The other day I ran into a very strange issue while debugging a problem
at work. We were evaluating a new microprocessor for use in one of our
products and had been trying to exercise all the different
functionalities the processor had to offer.
I was testing out the input capture functionalities and discovered that
the first capture (rising edge of input pulse) always worked correctly,
but the second edge was never detected. After some digging, it appeared
as though the I2C communication routines were interfering with the
capture.
I turned on debugger, ran code and it broke inside the I2C routine,
hanging waiting for a reply which was never going to come (test code had
no time outs). I commented out all calls to the I2C code within the
program, reran it, and the debugger once again broke inside the I2C
routine. Somehow, the program counter was jumping to an unused block of
code. I know it was unused because the compiler complained about the
unused segment.
Putting on my debugger hat, I placed a break point immediately after the
first capture, and stepped through the code, one line at a time. On the
following line, something strange happened
Instead of advancing to the next instruction, the program jumped almost
to the beginning of memory (15 bytes after the end of the memory mapped
register range). I repeated this several times, always with the same
result. As an experiment, I rearranged a few lines of code and reran.

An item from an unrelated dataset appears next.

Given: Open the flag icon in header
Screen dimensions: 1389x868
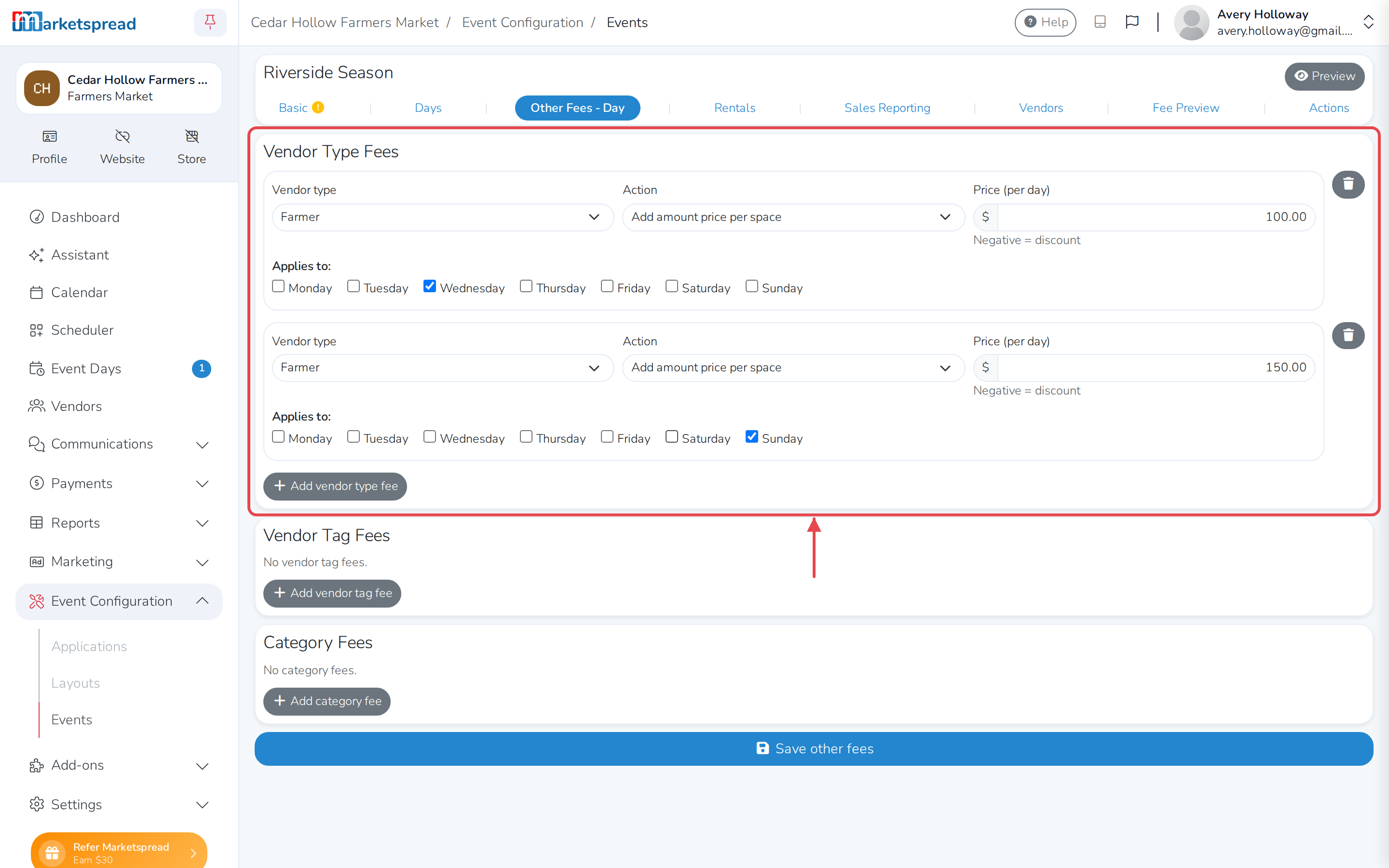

This time, the code jumped on a different line, but landed in the same
location.
The only thing I know of in microprocessor land which can change your
execution point is a faulty processor, or more likely, a interrupt
occurring. After poking though the map file, I realized the I2C routine
was the first executable block in code, and the decoded instruction 0xFF
which fills all unused space is a move instruction.
It makes sense, that a bad jump into unused space would eventually land
the code in the I2C routine, but that was triggering the interrupt? A
five minute search yielded the solution.
The code we were using was based on example code provided by the vendor.
I hacked the various pieces together and changes from interrupt driven
function to polling driving functions. Unfortunately, I missed the line
in the initialization routine where the input capture interrupt
occurred. Most surprisingly, the compiler allows us to enable an
interrupt, without defining an interrupt handler. (In this processor,
all interrupt controls had direct bit access. They were not grouped
together requiring a byte mask.)
The interrupt event occurred and the program counter was loaded with the
default value from the interrupt table. We have no idea how 0xFFFF from
the table was translated into 0x034A which is where execution picked
back up. Commenting out the interrupt enable line resolved our issue and
we were able to finish evaluating the board.
Morals:
1) Interrupts are evil. They introduce too much variability into the
execution process.
2) Sample code is a great place to start from, but don’t base your
demonstration code on it
3) Debugging takes time and patience, take a break once in a while to
relax and clear your thoughts